Pork may not be kosher, but 26 pig farms supply pork products to the Israeli market. To reduce the environmental impact and to give the pigs better living conditions, the Agricultural Ministry has announced a plan to move all existing pig farms from population dense areas in the north to the south of Israel.
Pig farming in Israel, which is allowed only in non-Jewish towns, has a poor environmental track record. In 2009, two pig farmers were charged in an Akko court with a number of environmental violations including allowing pig waste to seep into water supplies, not disposing of pig carcasses in a sanitary manner, and wasting water with leaky pipes.
In rendering his decision, the judge noted that farmers had an economic incentive to not follow environmental and animal welfare guidelines.
“The defendants were able to draw real profits by operating the business in this way,” he stated during sentencing. The judge imposed a 450,000-shekel fine on the farmers and ordered the farm closed.

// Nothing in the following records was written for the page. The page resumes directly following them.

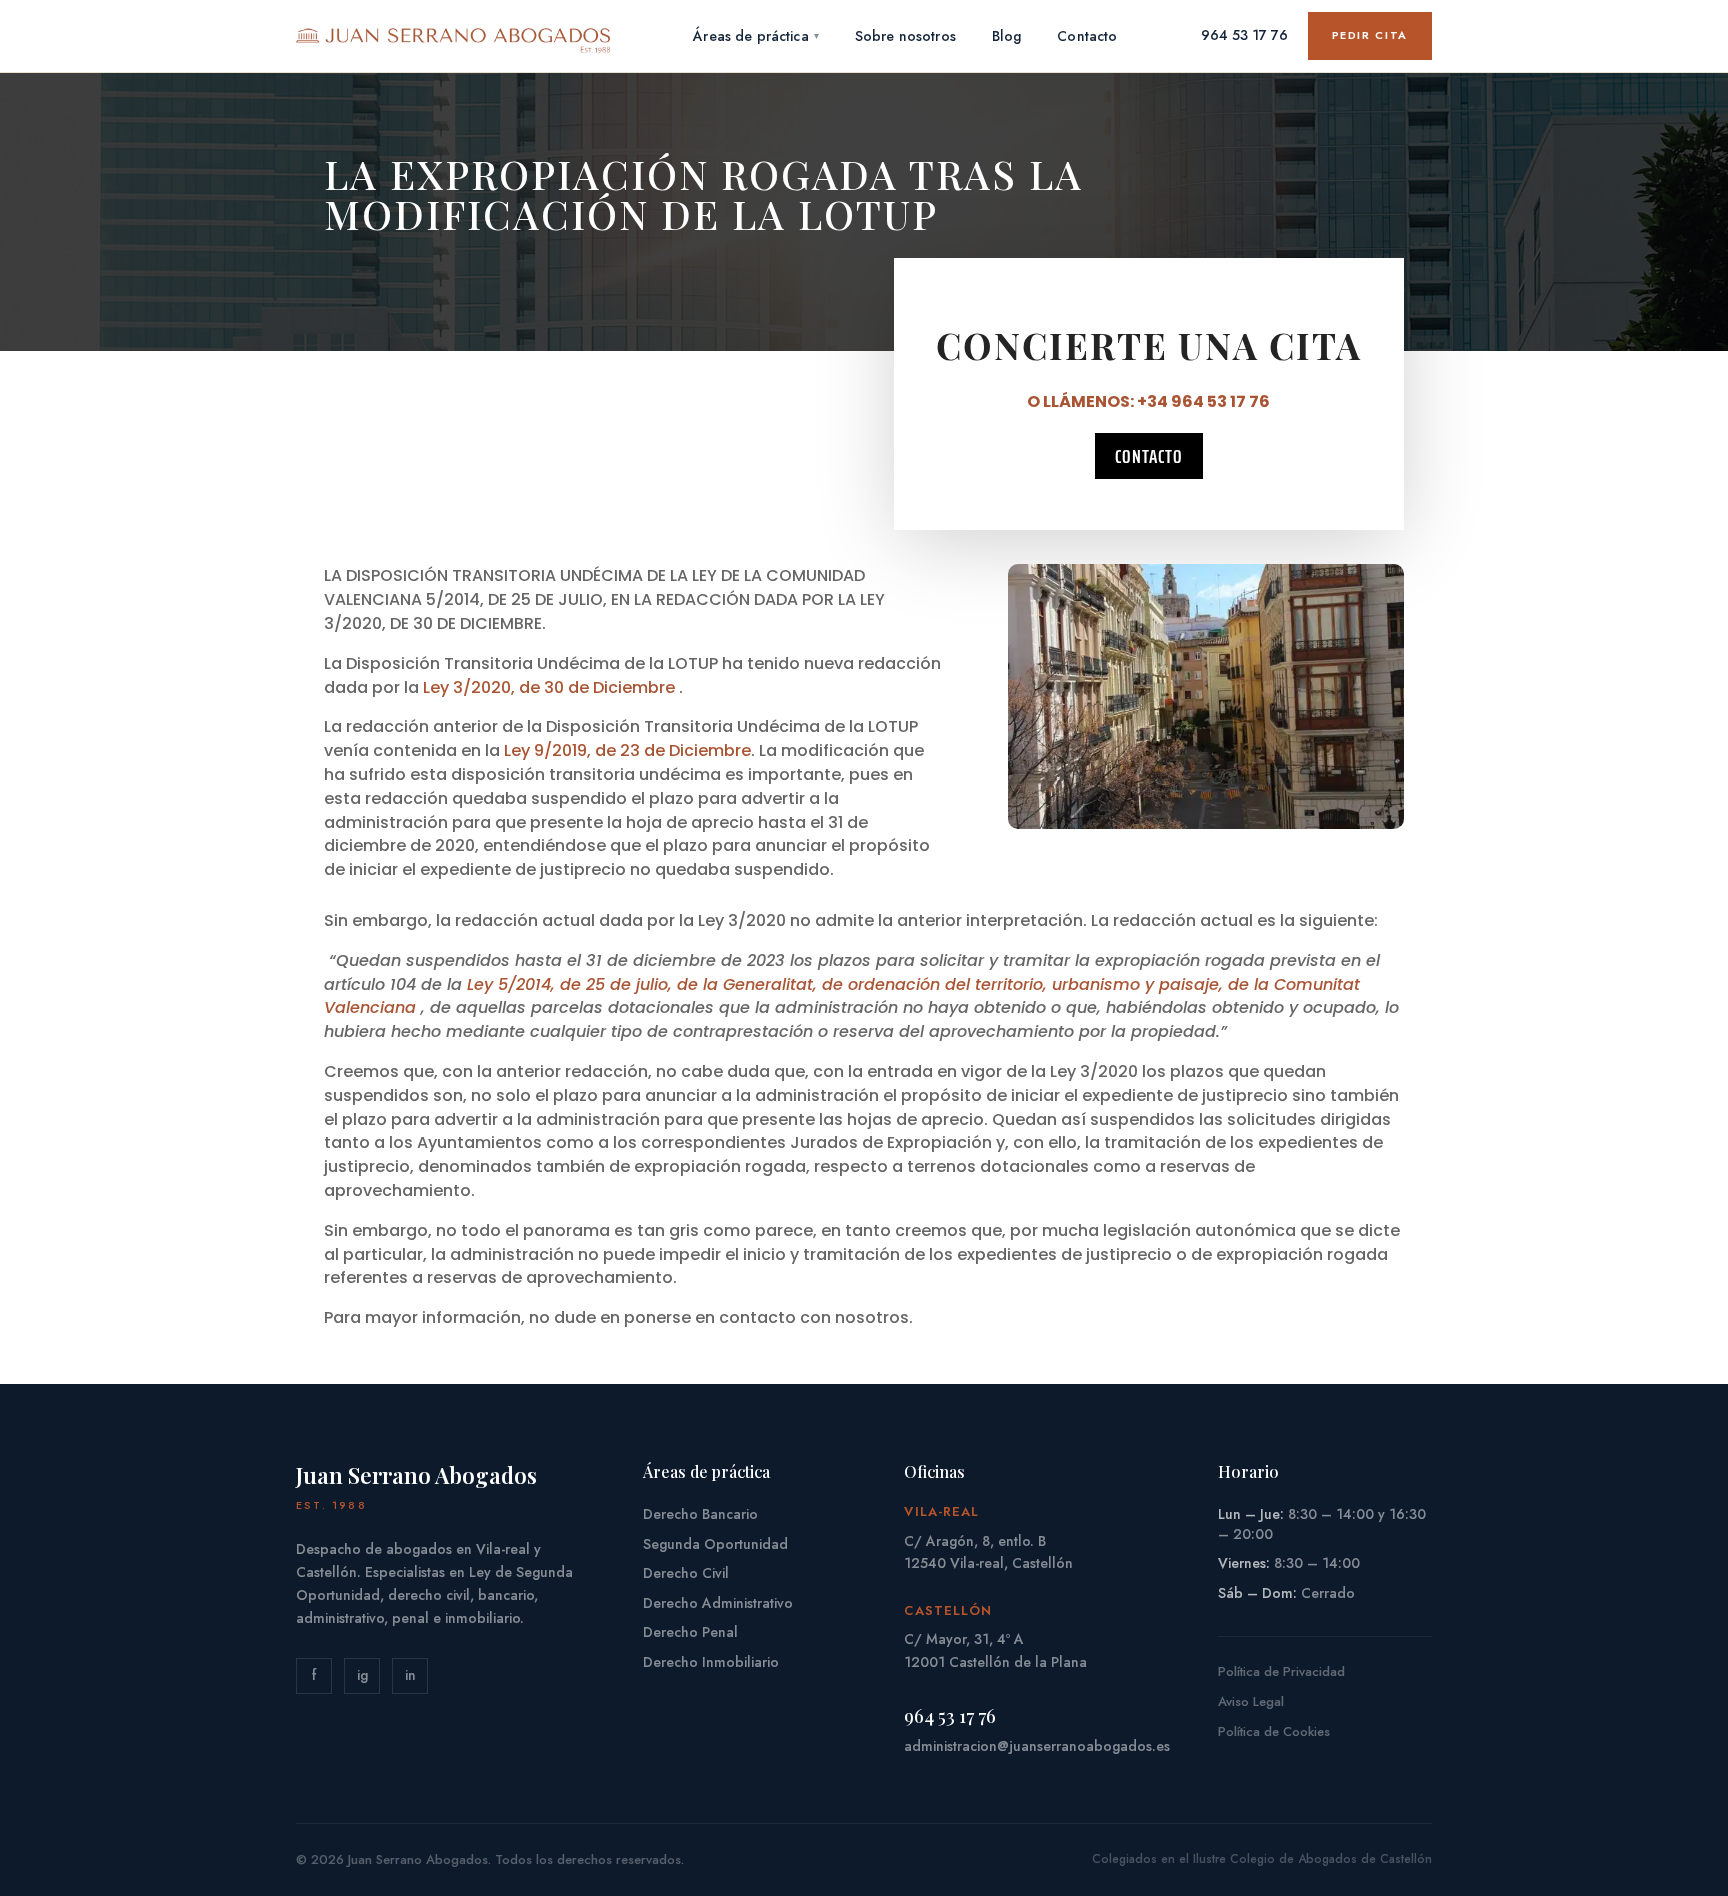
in (410, 1675)
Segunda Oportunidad (715, 1544)
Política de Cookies (1274, 1731)
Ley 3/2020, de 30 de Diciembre (549, 687)
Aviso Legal (1251, 1701)
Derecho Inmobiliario (711, 1662)
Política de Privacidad (1281, 1671)
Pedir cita (1370, 35)
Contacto (1149, 456)
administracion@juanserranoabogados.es (1037, 1746)
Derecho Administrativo (718, 1603)
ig (362, 1675)
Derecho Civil (686, 1573)
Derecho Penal (690, 1632)
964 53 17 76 (1244, 35)
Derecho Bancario (700, 1514)
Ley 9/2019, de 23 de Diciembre (627, 750)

A joint committee of the Agricultural Ministry and Environmental Protection Ministry recently reviewed the pig farm issue and is recommending that the government go beyond fining errant pork farmers and revise the current law to allow farming only in the south. The committee also is calling for the Israeli government to help establish more environmental and pig friendly farms.
"The committee is recommending the adoption of the European [Union] directive on the matter of animal rights and instituting guidelines in accordance with that, with an emphasis on a significant reduction of the instances in which it is permitted to keep pigs in isolated pens,” the joint committee wrote in its recommendations report.
Ultimately, however, the decision on the pigs’ relocation rests with the Interior Ministry, which is currently headed by Eli Yishai, a member of the ultra-Orthodox Shas party. The Interior Ministry is yet to respond on the pig-farming plan.